The Company manages dedicated credit funds, including opportunistic credit funds and Institutional Credit Strategies products, real estate funds, multi-strategy funds, and other alternative investment vehicles. Through Institutional Credit Strategies, the Company’s asset management platform that invests in performing credits, the Company manages collateralized loan obligations (“CLOs”), aircraft securitization vehicles, collateralized bond obligations (“CBOs”), structured alternative investment solutions, commingled products and other customized solutions for clients.
The Company’s primary sources of revenues are management fees, which are generally based on the amount of the Company’s assets under management (“Assets Under Management” or “AUM”), as defined below, and incentive income, which is based on the investment performance of its funds. Accordingly, for any given period, the Company’s revenues will be driven by the combination of Assets Under Management and the investment performance of the funds. AUM refers to the assets of the funds to which the Company provides investment management and advisory services. The Company’s AUM are a function of the capital that is allocated to it by the investors in its funds and the investment performance of its funds.
The Company conducts its business and generates substantially all of its revenues primarily in the United States (the “U.S.”) through one operating and reportable segment. The single reportable segment reflects how the Company’s chief operating decision makers allocate resources, make operating decisions and assess financial performance on a consolidated basis under the Company’s ‘one-firm approach’, which includes operating collaboratively across business lines, with predominantly a single expense pool. The Company conducts its operations through Sculptor Capital LP, Sculptor Capital Advisors LP and Sculptor Capital Advisors II LP (collectively, the “Sculptor Operating Partnerships” and collectively with their consolidated subsidiaries, the “Sculptor Operating Group”).

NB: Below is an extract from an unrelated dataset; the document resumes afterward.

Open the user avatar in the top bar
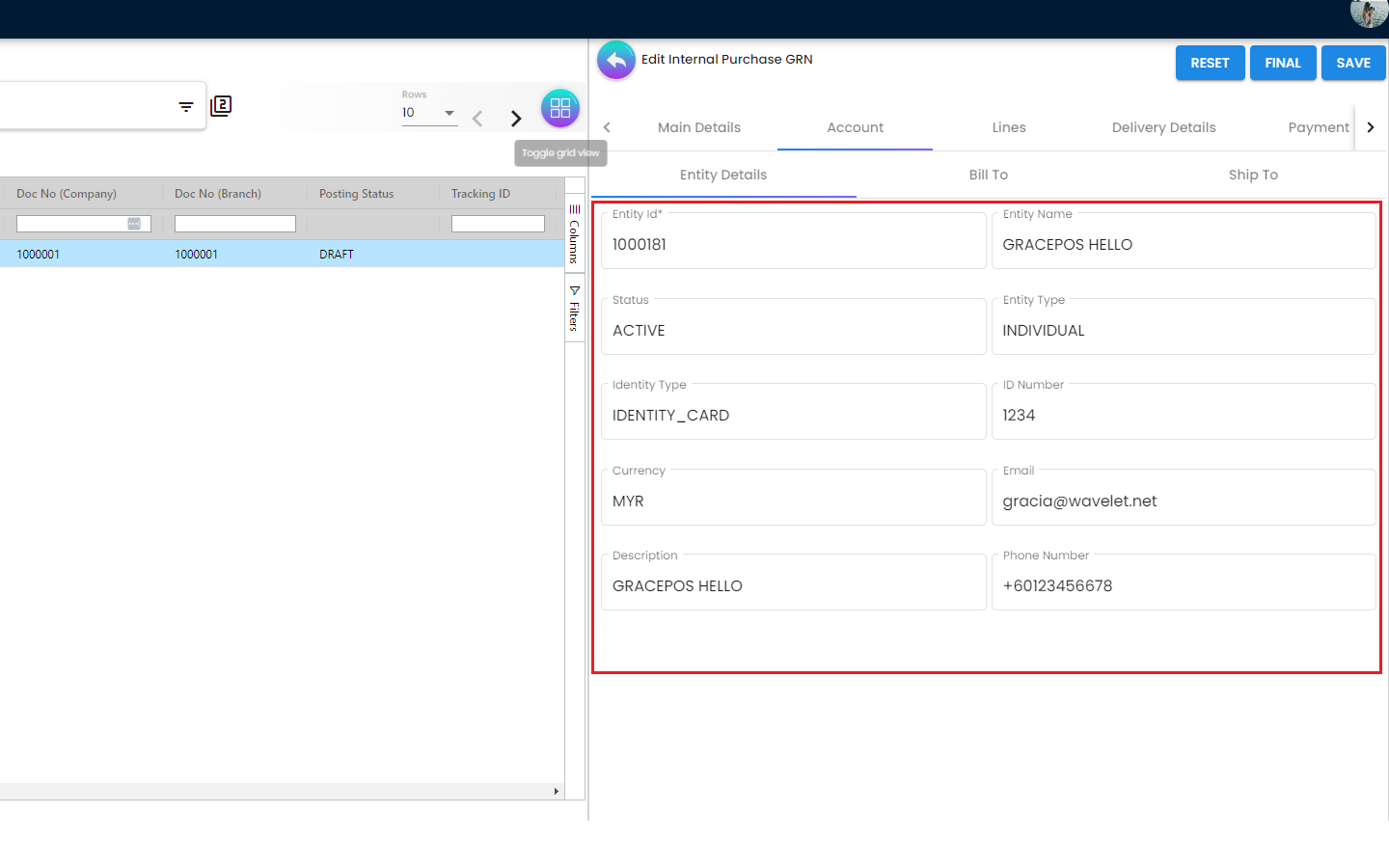The width and height of the screenshot is (1389, 868). tap(1368, 14)
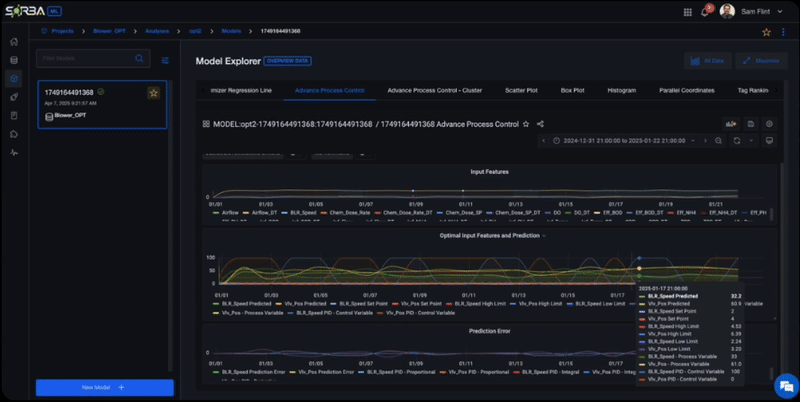Click the database icon in left sidebar

[x=14, y=60]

The Registrant holds its interests in the Sculptor Operating Group indirectly through Sculptor Capital Holding Corporation (“Sculptor Corp”), a wholly owned subsidiary of the Registrant.
References to the Company’s “executive managing directors” include the current executive managing directors of the Company, and, except where the context requires otherwise, also include certain former executive managing directors who are no longer active in the Company’s business.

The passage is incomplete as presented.